══ Entries provided ══
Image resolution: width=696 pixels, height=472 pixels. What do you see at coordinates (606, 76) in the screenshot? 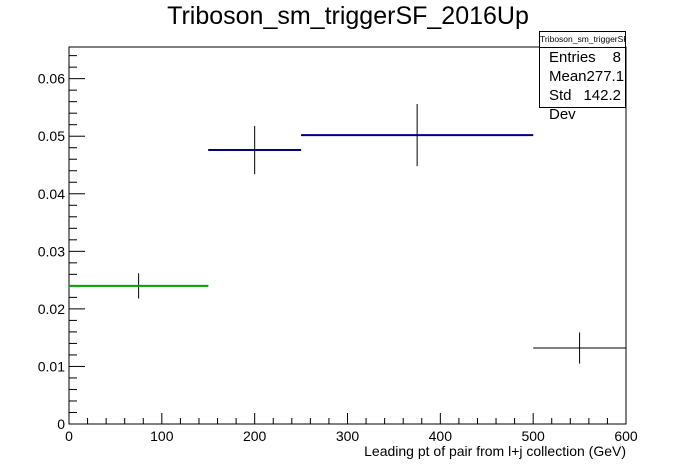
I see `stats-value: 277.1` at bounding box center [606, 76].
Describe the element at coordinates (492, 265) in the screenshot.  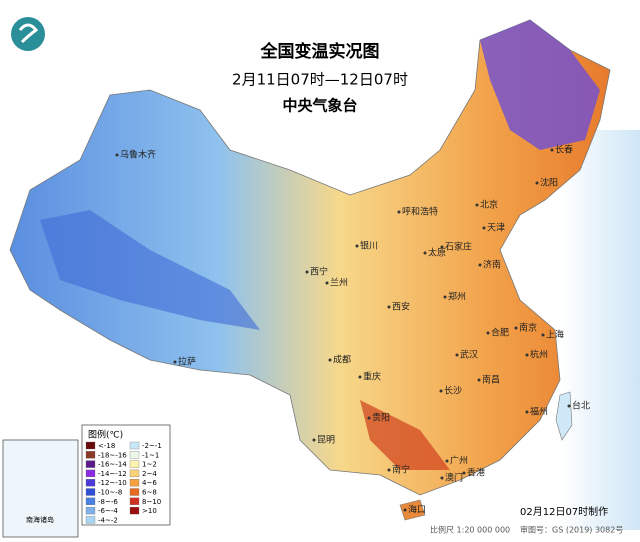
I see `city-label: 济南` at that location.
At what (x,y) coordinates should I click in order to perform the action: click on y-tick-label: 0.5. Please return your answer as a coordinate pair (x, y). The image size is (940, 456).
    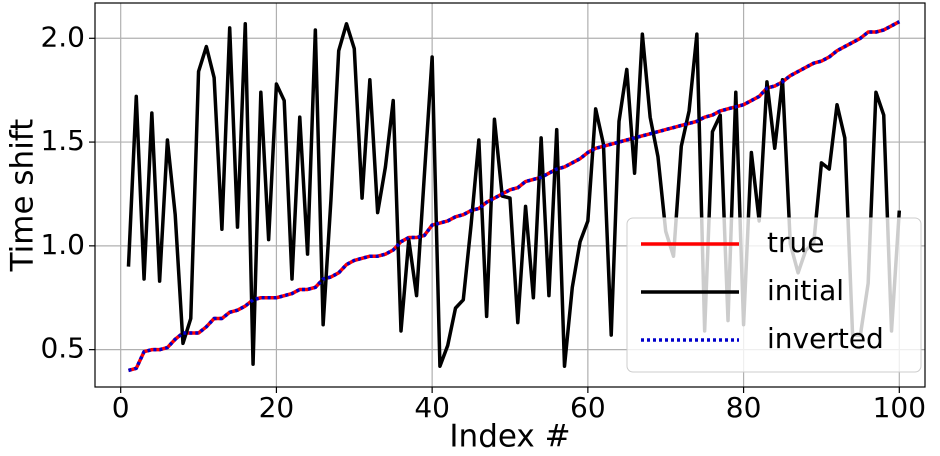
    Looking at the image, I should click on (62, 348).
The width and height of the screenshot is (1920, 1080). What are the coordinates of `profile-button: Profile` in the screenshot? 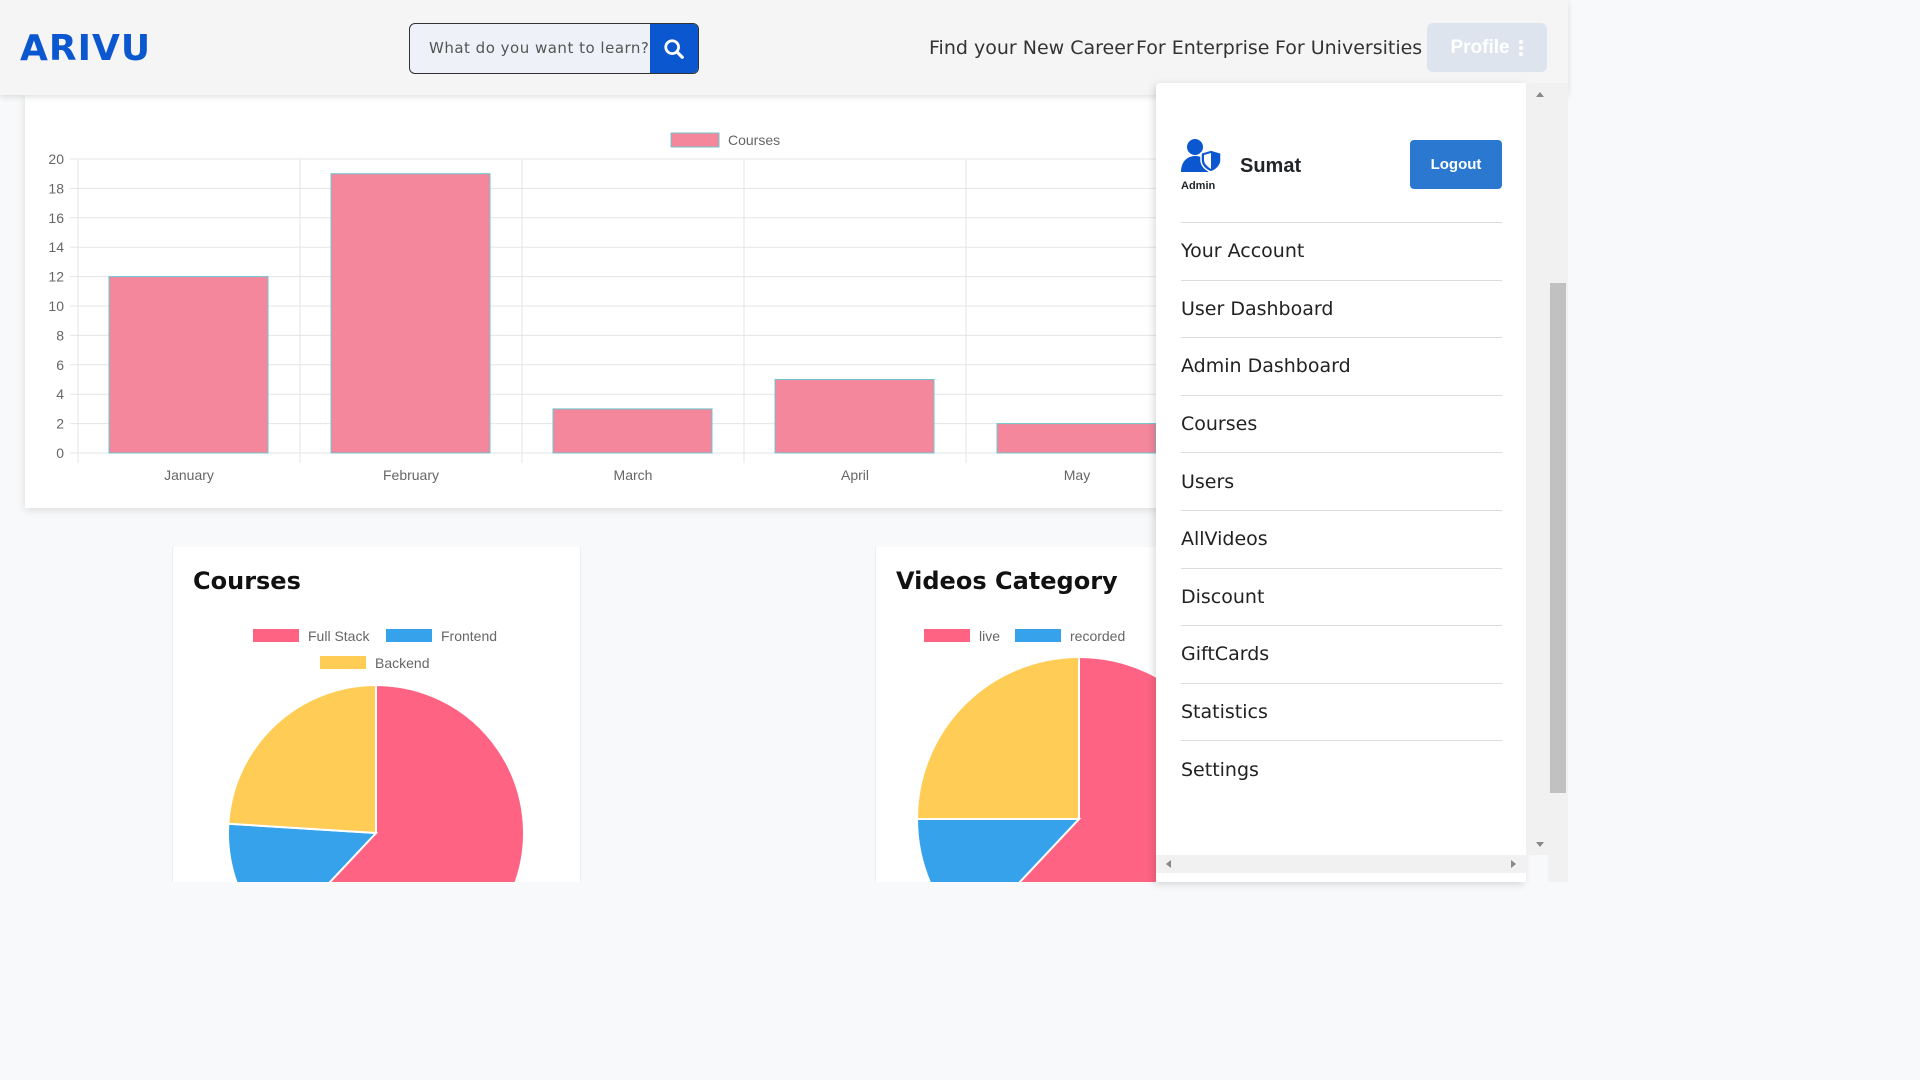 It's located at (1487, 48).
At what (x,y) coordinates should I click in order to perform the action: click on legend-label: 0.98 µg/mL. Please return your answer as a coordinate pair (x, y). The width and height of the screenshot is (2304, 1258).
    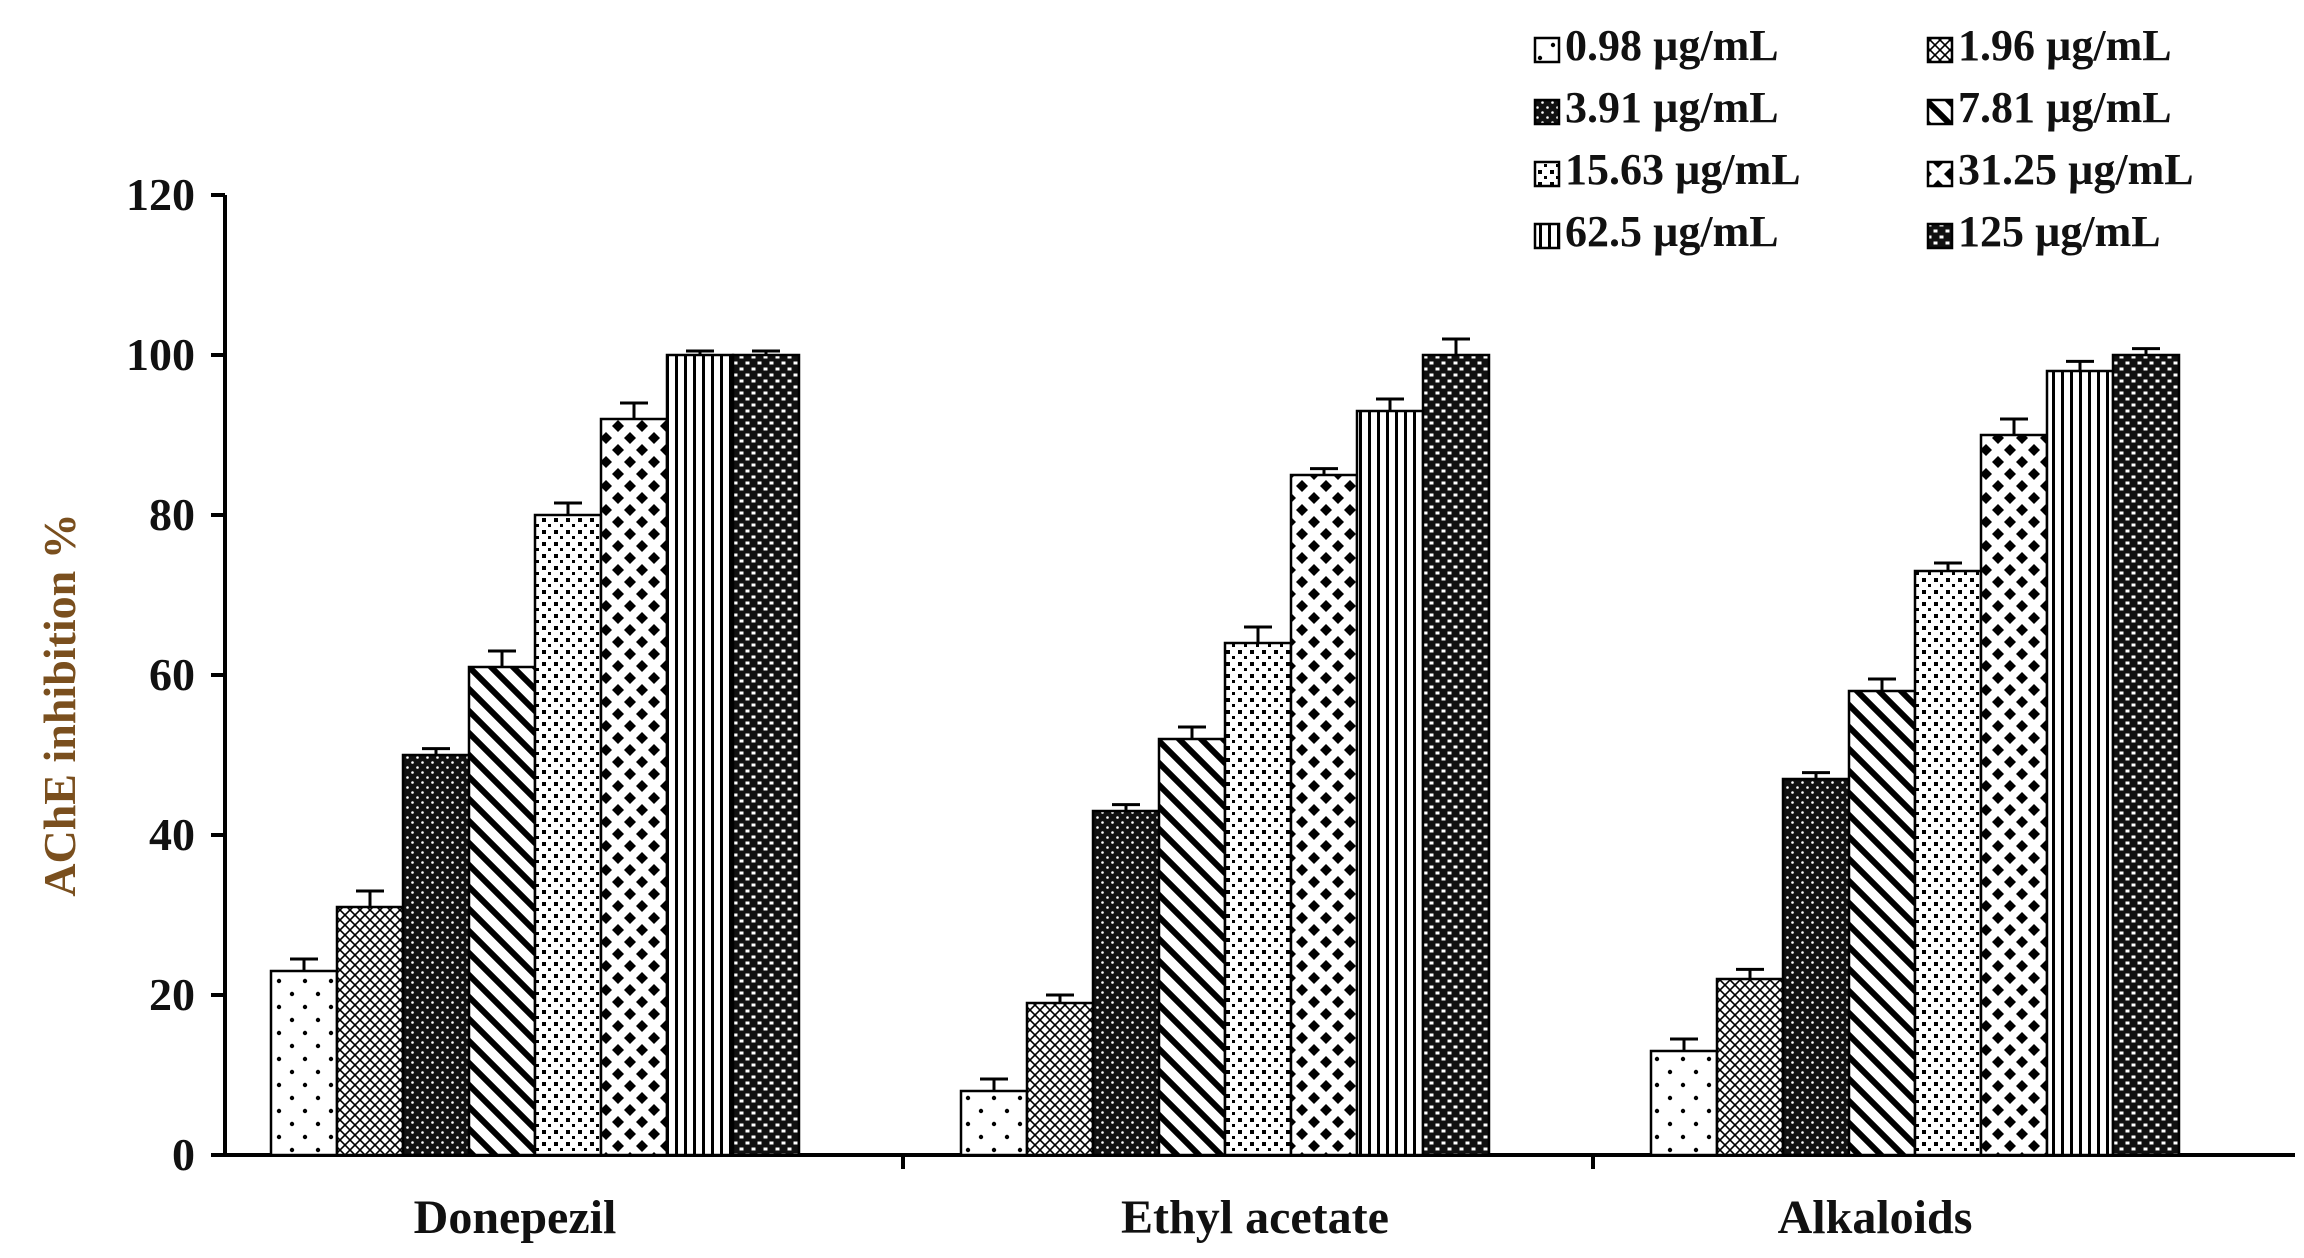
    Looking at the image, I should click on (1672, 46).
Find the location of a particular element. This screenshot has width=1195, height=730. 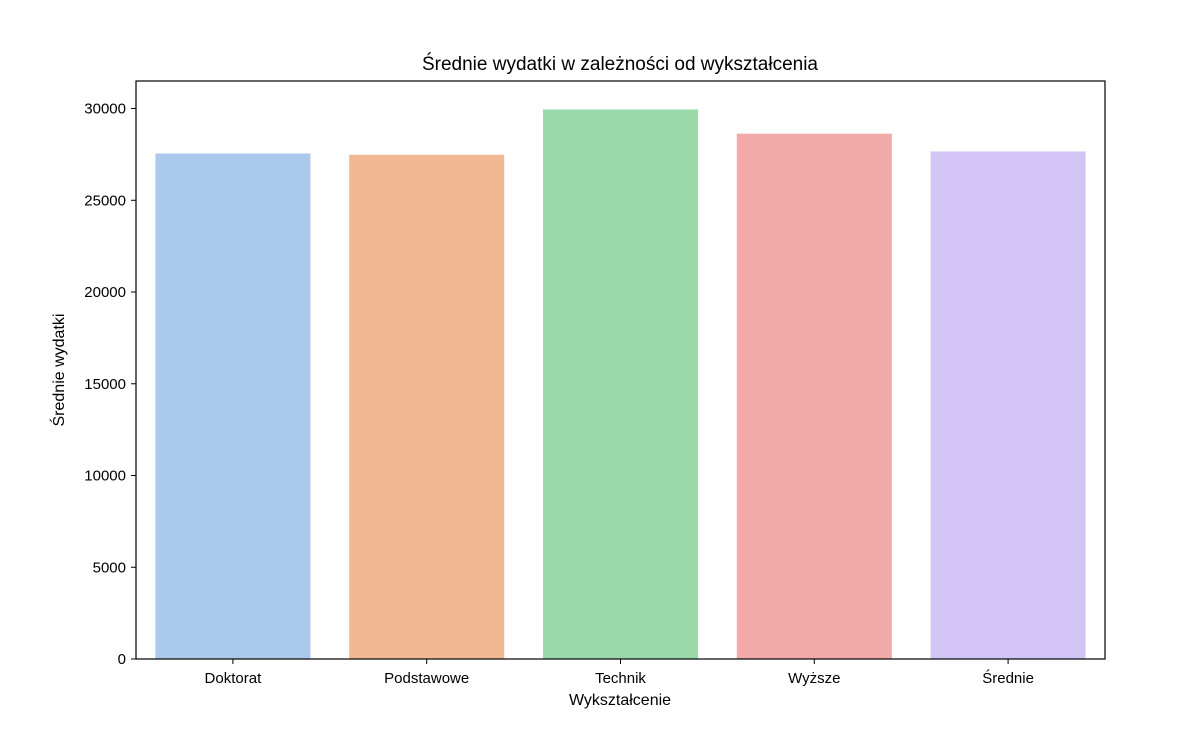

x-tick-label: Podstawowe is located at coordinates (426, 678).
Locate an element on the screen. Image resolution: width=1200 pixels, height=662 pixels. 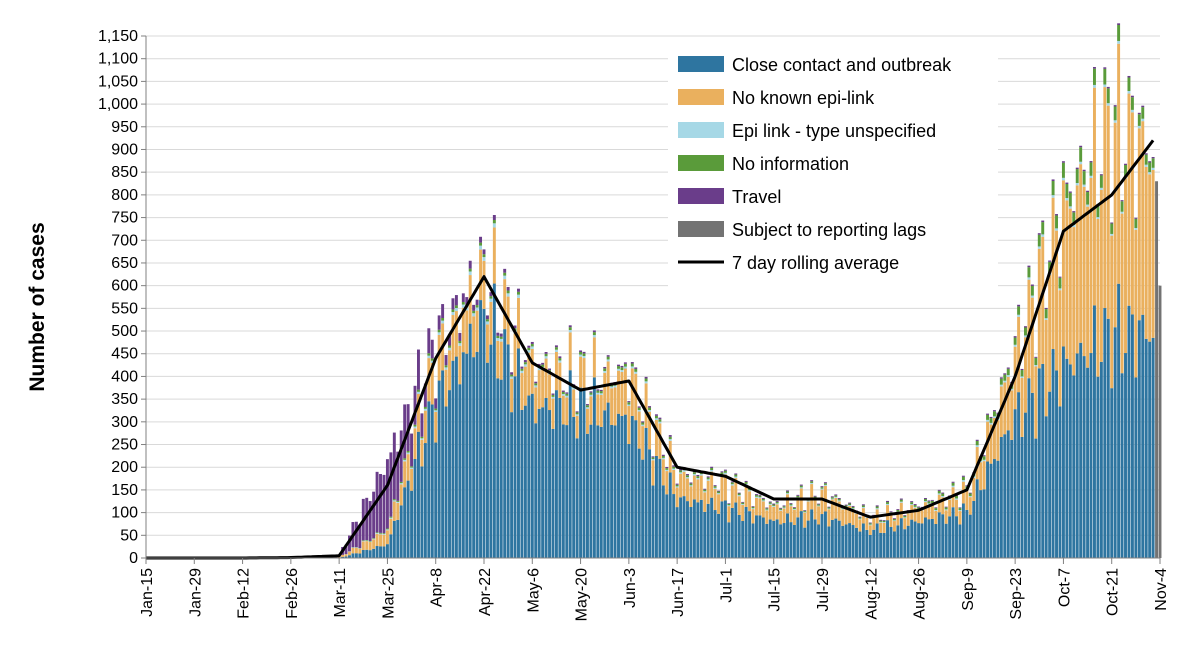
═══
▶ _What the task requires_
List every line in the records above that contains the word "action". Case counts.

▶ _Result_
At what (x,y) coordinates should I click in order to perform the action: click on y-tick-label: 0.5. Please return your answer as a coordinate pair (x, y). The image size is (940, 456).
At what (x,y) coordinates should I click in order to perform the action: click on legend-label: 0.98 µg/mL. Please return your answer as a coordinate pair (x, y). The width and height of the screenshot is (2304, 1258).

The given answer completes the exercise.